» Material for this task
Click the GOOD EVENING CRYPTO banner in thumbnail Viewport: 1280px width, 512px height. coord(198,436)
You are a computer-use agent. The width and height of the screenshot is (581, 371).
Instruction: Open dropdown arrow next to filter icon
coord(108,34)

---

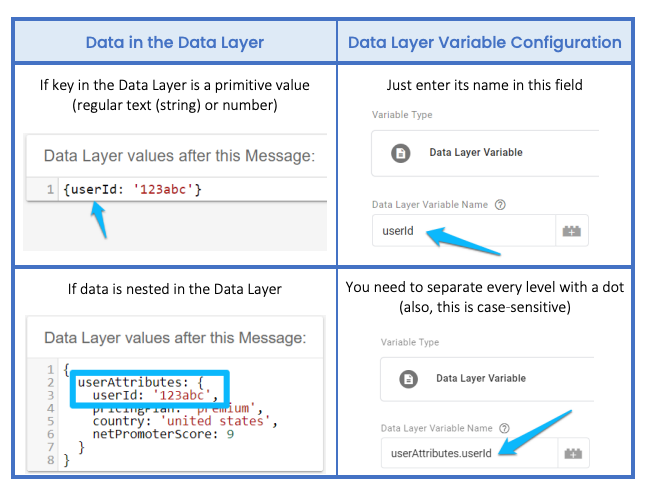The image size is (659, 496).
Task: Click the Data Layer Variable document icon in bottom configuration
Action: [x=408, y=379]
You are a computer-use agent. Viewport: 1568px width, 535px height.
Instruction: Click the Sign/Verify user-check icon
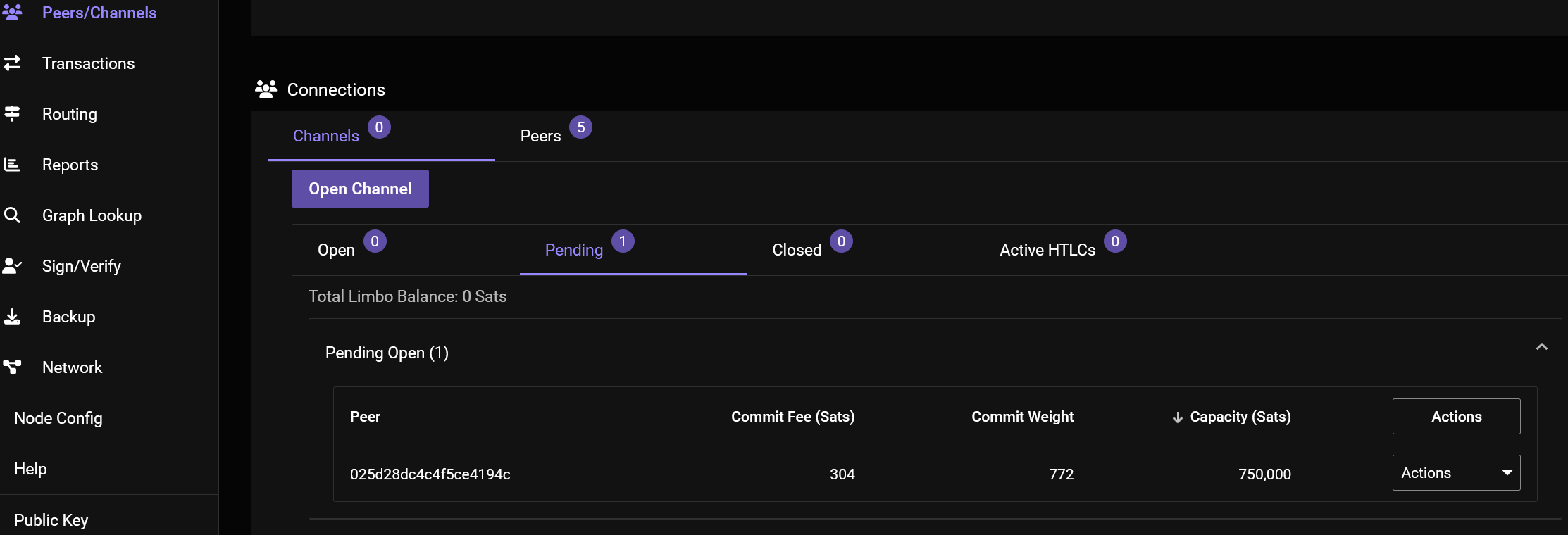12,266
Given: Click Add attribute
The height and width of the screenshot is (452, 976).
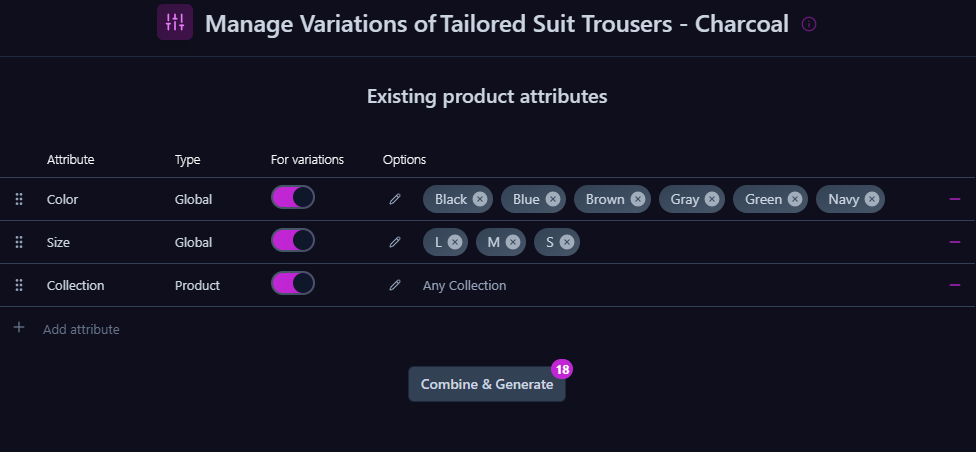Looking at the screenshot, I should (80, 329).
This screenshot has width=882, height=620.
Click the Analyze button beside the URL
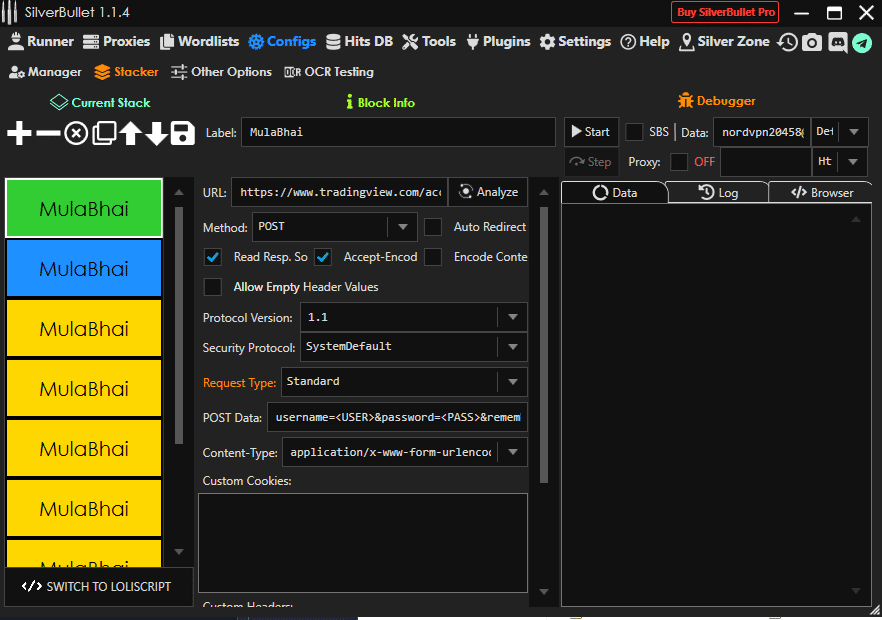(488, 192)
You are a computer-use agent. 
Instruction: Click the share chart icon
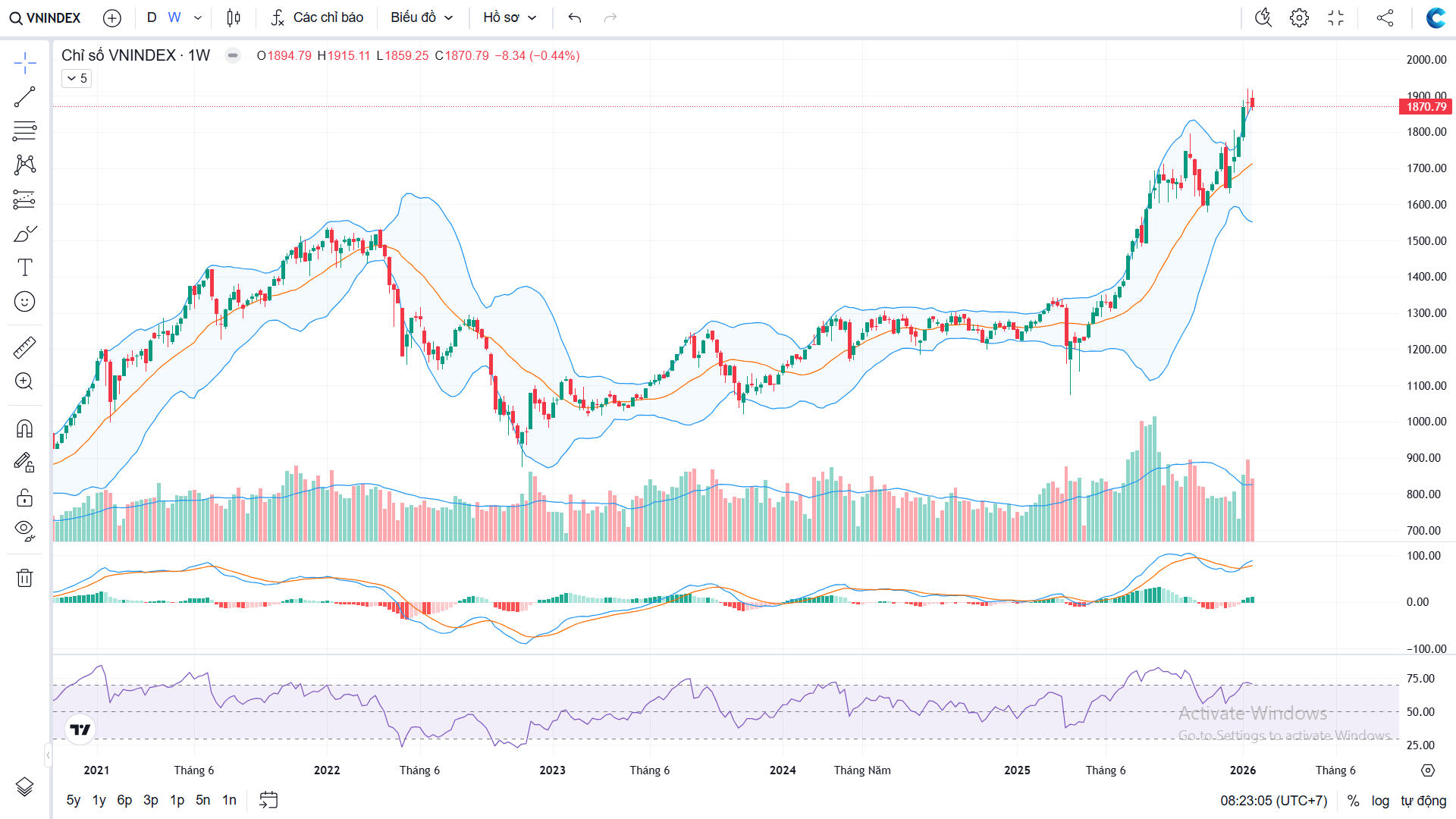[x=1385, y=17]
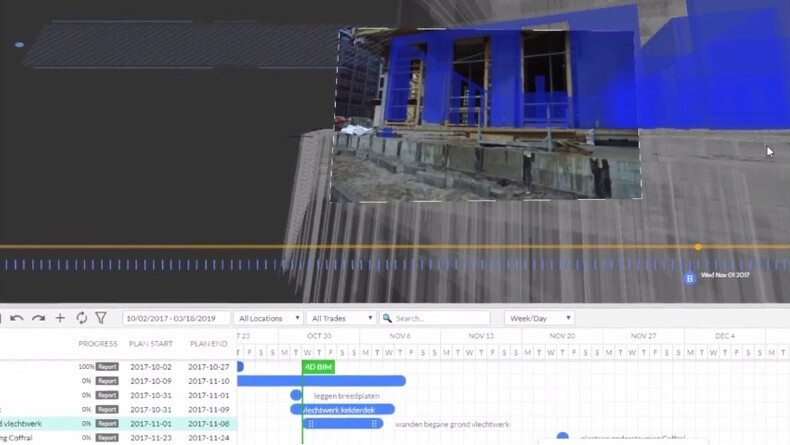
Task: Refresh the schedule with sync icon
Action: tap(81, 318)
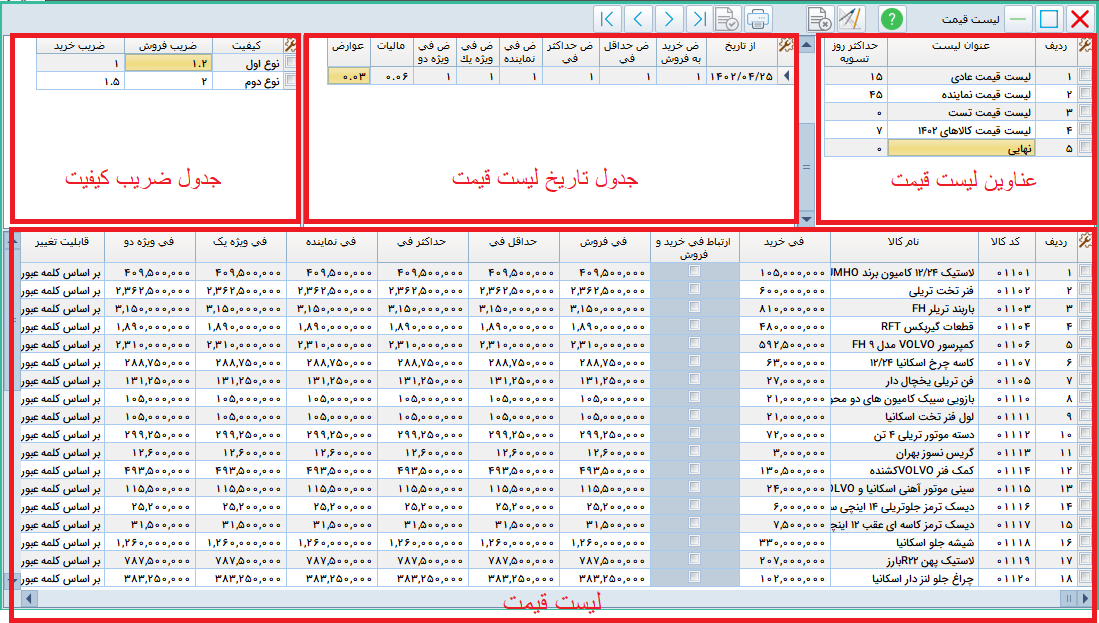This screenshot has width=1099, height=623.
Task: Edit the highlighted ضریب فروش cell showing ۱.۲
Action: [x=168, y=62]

» Task to carry out
Search the listing above for the string "agent" and copy each line that has it.

» Reply
You are a computer-use agent. The width and height of the screenshot is (581, 371).
You are a computer-use agent. Viewport: 1568px width, 535px height.
You are a computer-use agent. 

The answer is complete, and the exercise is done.